• _PASSAGE PROVIDED_
• • • • •

It was around 9 pm at the Beach and Boardwalk World; or I suppose that's where I was, given that I
took the wrong turn, after having been intrigued by a shop with the same Dooney &Burke retro-Disney designed messenger bag I had purchase a few weeks
earlier at disneystore.com.
Was the amount I paid online the same as in the store? I was
gratified to see that the pricing was consistent. I contemplated purchasing a few bags of the
same design, but then thought better of it. I’m not necessarily a hoarder, but
I do seem to have a difficult time letting go of vintage bags and designer
items. In theory, I could sell them on eBay, but it’s tedious and frustrating
to do so. Perhaps if I had an assistant who would deal with all the mechanics
of it, I’d feel comfortable, but as it is, I just feel a sense of dread.

• • • • •

• _DATA LINES_
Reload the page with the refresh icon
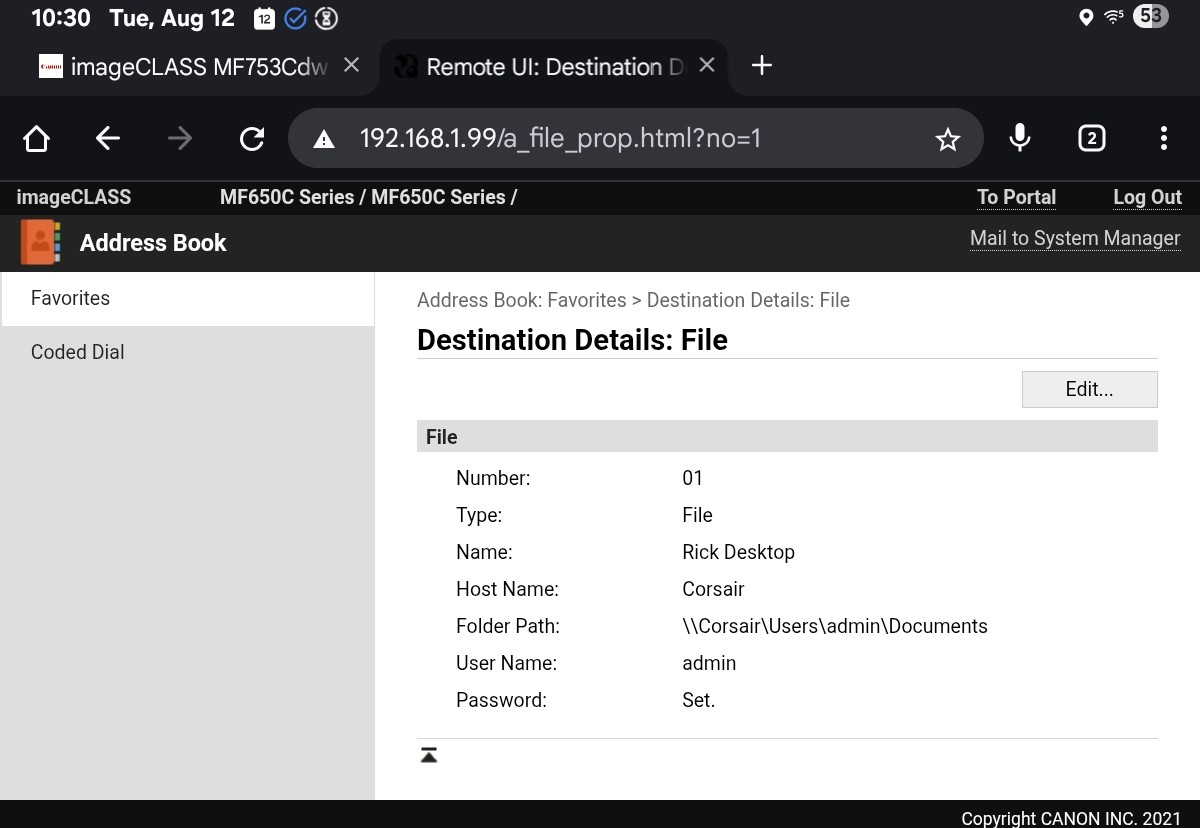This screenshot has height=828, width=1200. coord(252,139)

• • • • •

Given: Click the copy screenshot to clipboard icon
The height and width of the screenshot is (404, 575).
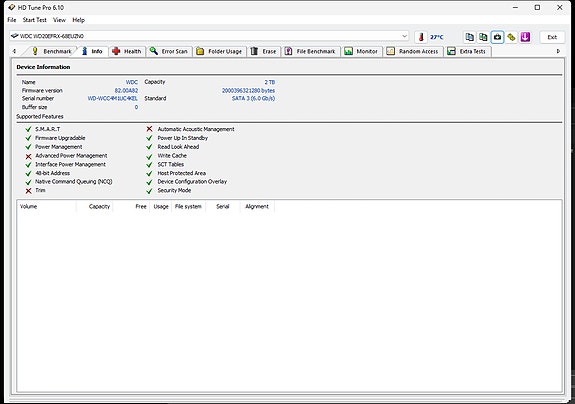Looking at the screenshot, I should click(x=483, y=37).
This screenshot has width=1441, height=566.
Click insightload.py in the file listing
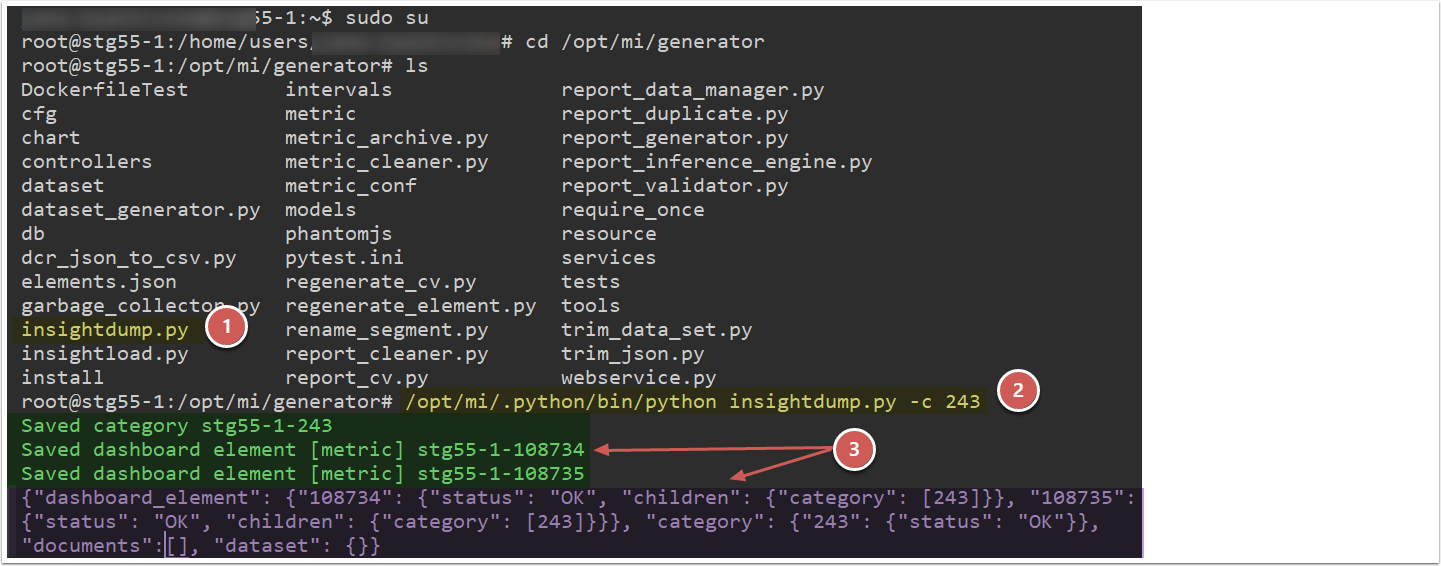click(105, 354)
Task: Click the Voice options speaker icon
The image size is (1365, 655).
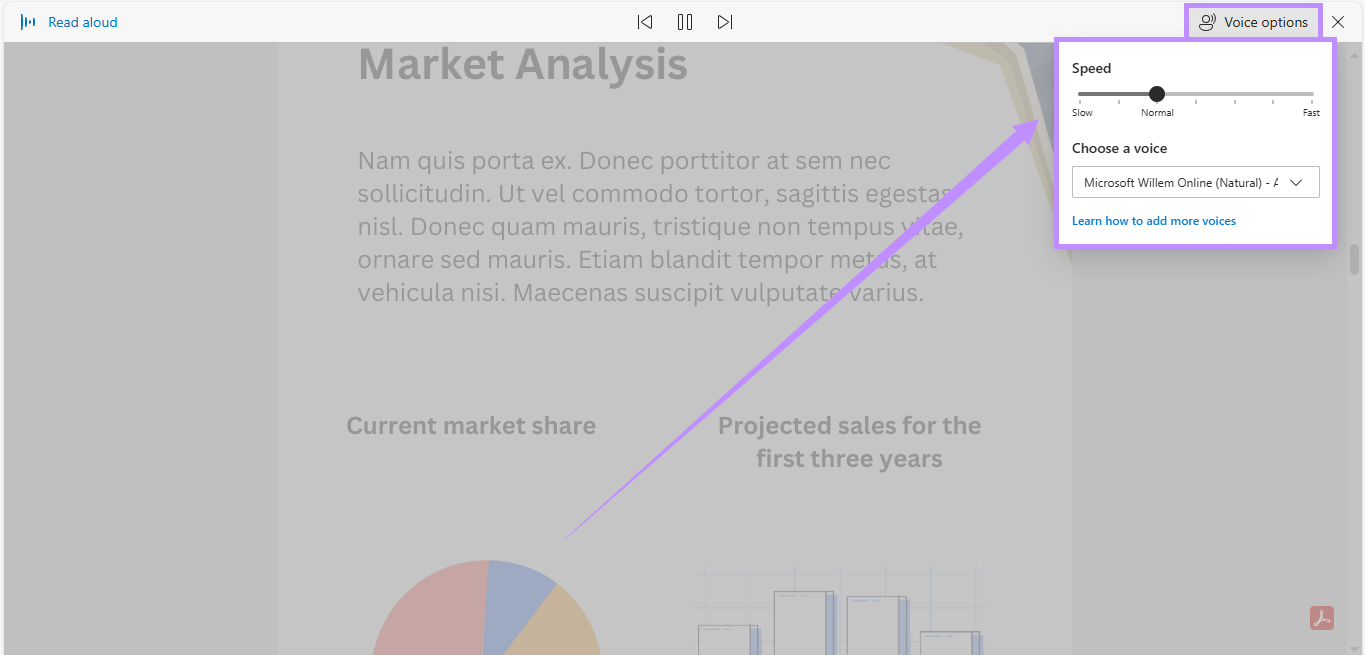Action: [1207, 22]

• • • • •

• _WHAT YOU HAVE TO DO_
Render this sentence from the passage about the messenger bag into Spanish: "I was gratified to see that the pricing was consistent."

• _FINAL ANSWER_
Me complació comprobar que los precios eran uniformes.